Ciò che ci rende fiduciosi è che
in questi ultimi anni sono stati incarcerati gli autori di omicidi,
intimidazioni, pizzo, e di questo bisogna dare lode alle forze dell’ordine e
alla magistratura; ma soprattutto ci rallegra ora la notizia che
finalmente non uno, ma 35 commercianti e imprenditori bagheresi hanno sentito
il bisogno di non lasciarsi intimidire
dai delinquenti estortori e di collaborare con le forze dell’ordine. È un atto
di fiducia verso le istituzioni; non vorremmo però che episodi recenti di corruzione
di alcuni rappresentanti delle istituzioni compromettano
questa fiducia. Vogliamo sperare che questa svolta di Bagheria sia non solo il
frutto di una crescita della consapevolezza che senza legalità non si approda a
nulla, ma anche, di una vera crescita di
responsabilità morale. E di moralità in tutti i campi e a tutti i livelli abbiamo
necessità. Vorremmo che la
testimonianza di questi imprenditori e commercianti diventasse una strada spianata per tutti, anche
per la liberazione dal pizzo che a volte viene imposto da taluni non mafiosi a
danno della giusta paga dovuta agli operai.

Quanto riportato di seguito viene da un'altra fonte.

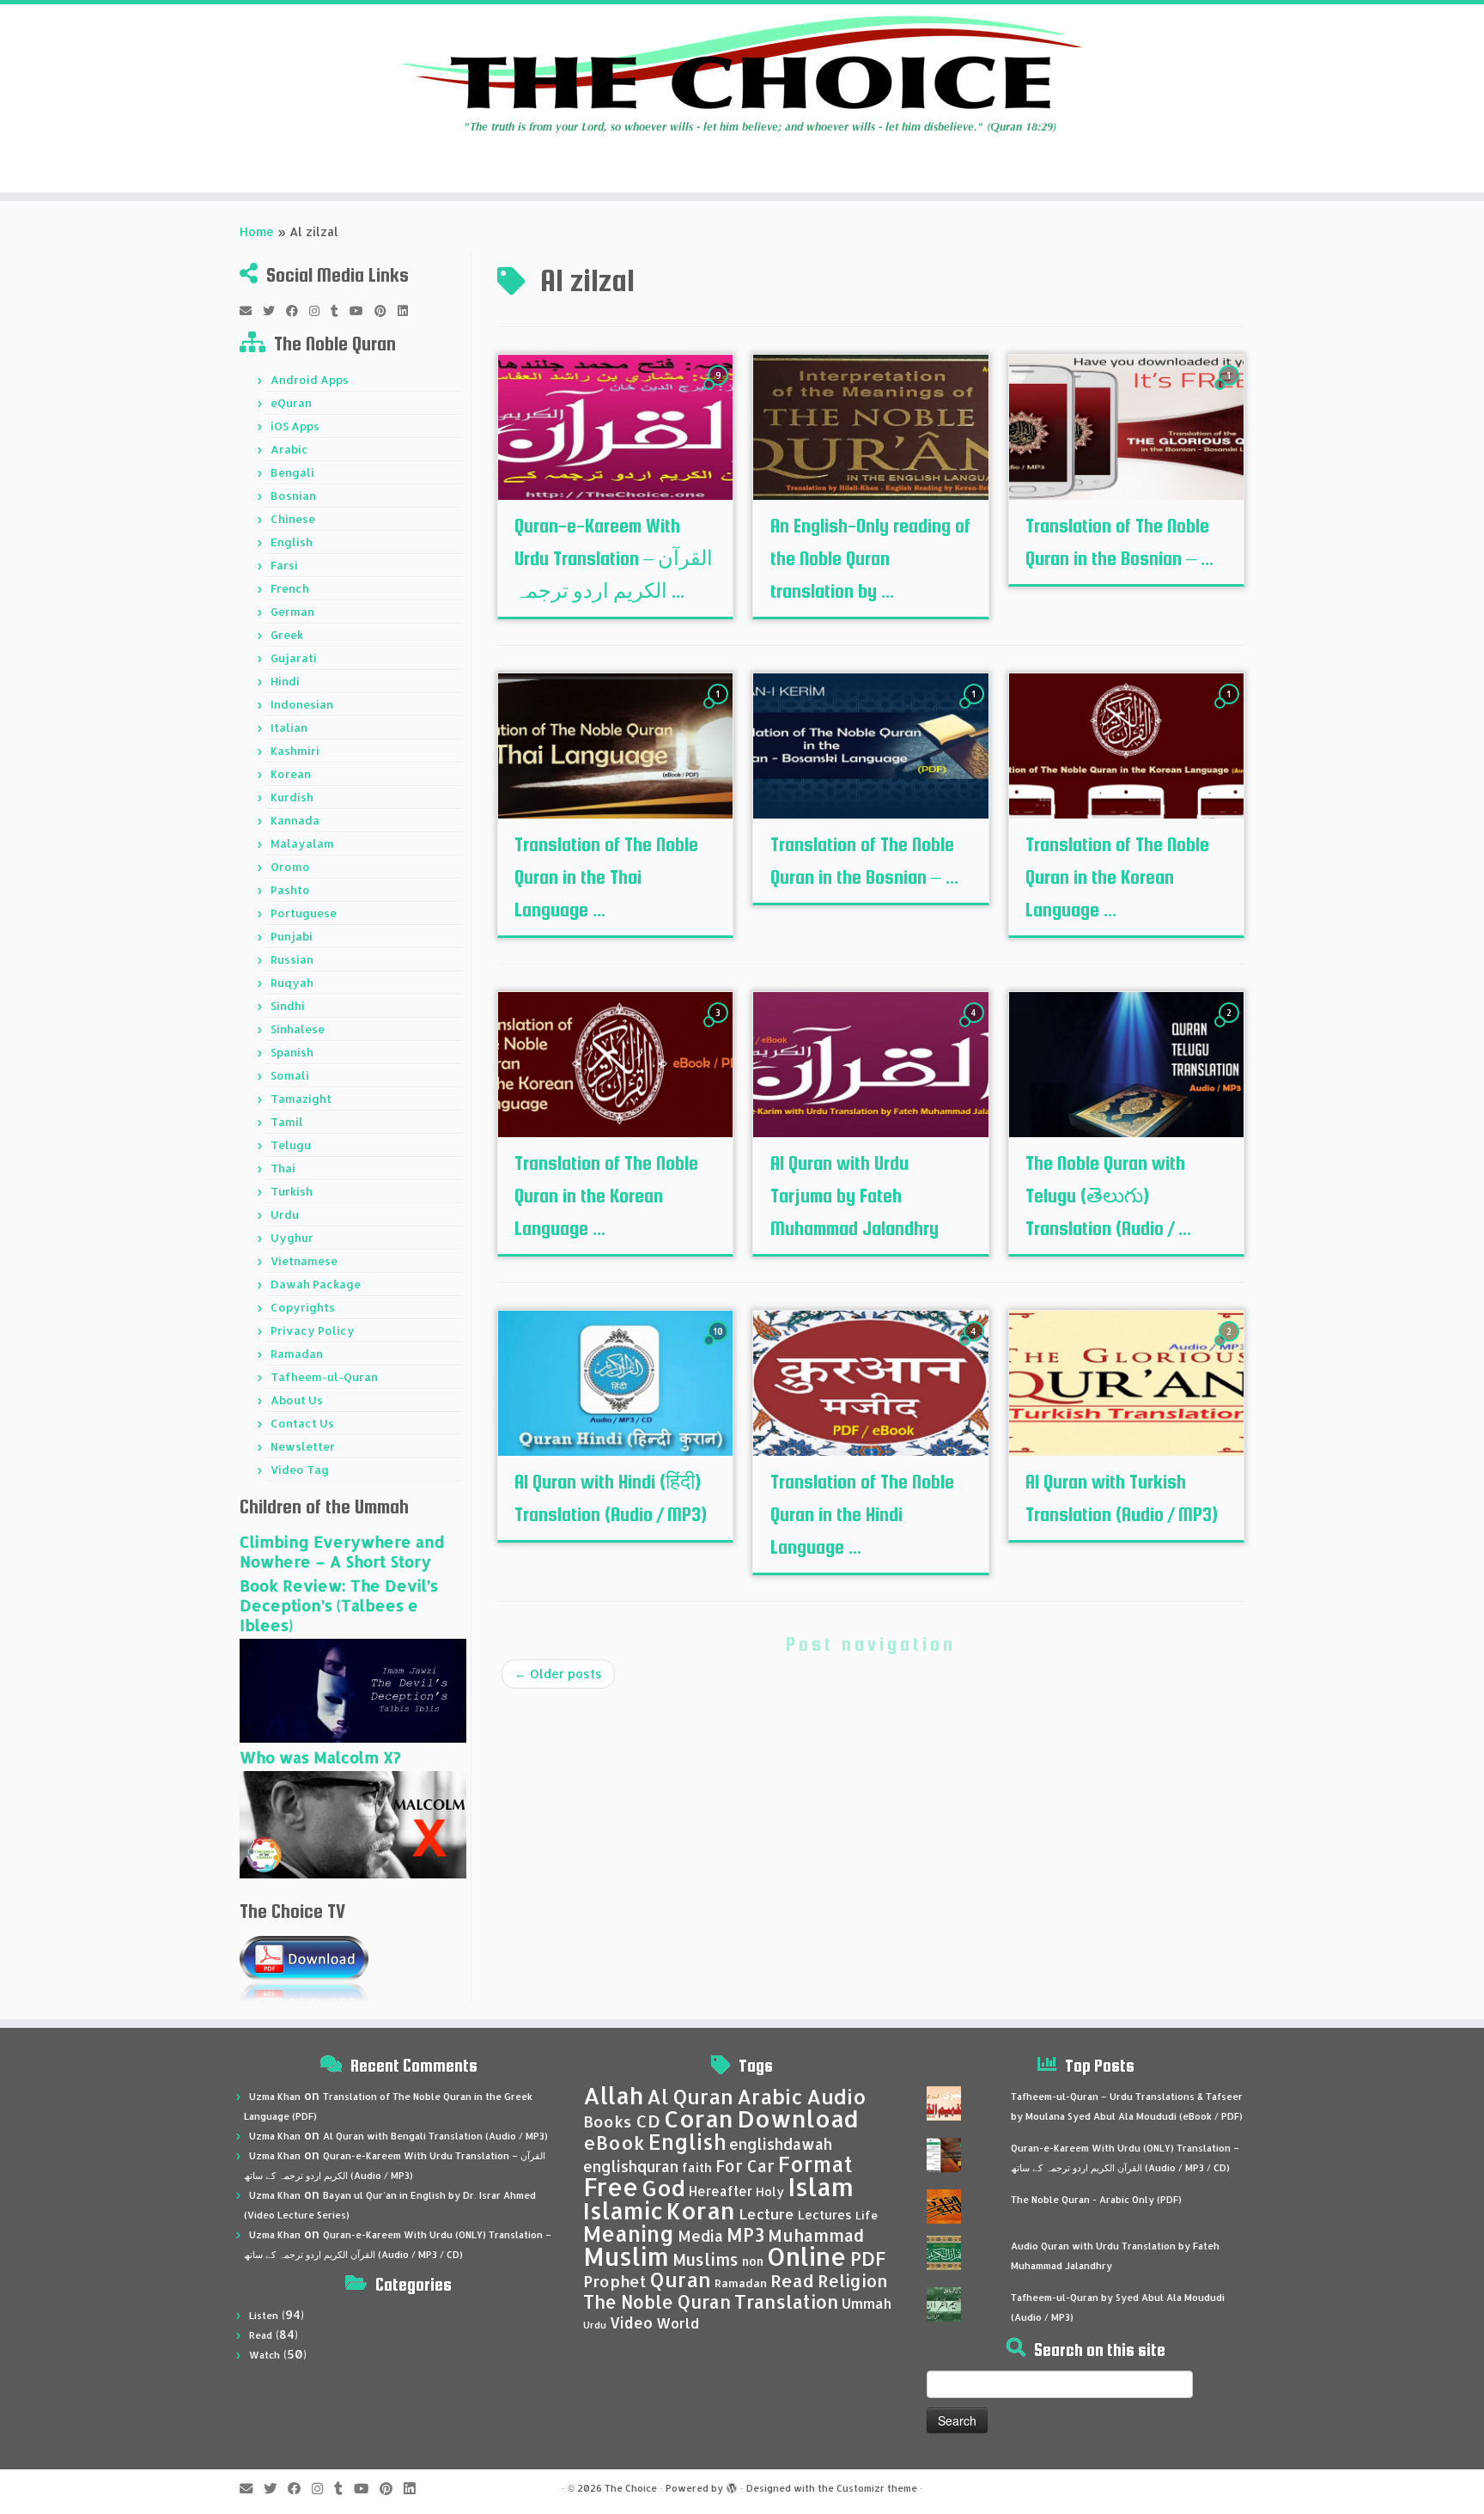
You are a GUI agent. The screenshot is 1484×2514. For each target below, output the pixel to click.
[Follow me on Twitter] (274, 310)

Le nostre Comunità ecclesiali si
impegnano a continuare il loro compito di formazione delle coscienze al
rispetto della dignità della persona umana, di condanna di ogni forma di
violenza e di intimidazione;
ribadiscono che anche la sola appartenenza all’associazione mafiosa (anche nelle forme più sottili delle
contiguità finanziarie e politiche) è incompatibile con la professione di
fede cristiana nel crocifisso che si è donato
per l’umanità. A sua volta la fede in Gesù risorto, mentre fa vivere alla
comunità una nuova esperienza di liberazione incarnata nel tempo e nello
spazio, la rende capace anche di pregare perché gli aderenti alla
associazione mafiosa si convertano in questo anno santo della misericordia e
tornino al vangelo di Gesù Cristo per
sperimentare anche loro la liberazione dalla schiavitù del vitello d’oro, assetato
di dominio, sordo e muto dinanzi alla sofferenza degli oppressi.
Le Comunità ecclesiali non possono
infine non stringersi insieme a tutti gli uomini liberi attorno a questi nostri
coraggiosi fratelli e pregare per loro, per le loro famiglie, per il loro
lavoro. Auspicano che si possa uscire da un emergenza che non è solo di
illegalità, ma emergenza sociale che
attanaglia intere famiglie prive dei più elementari diritti.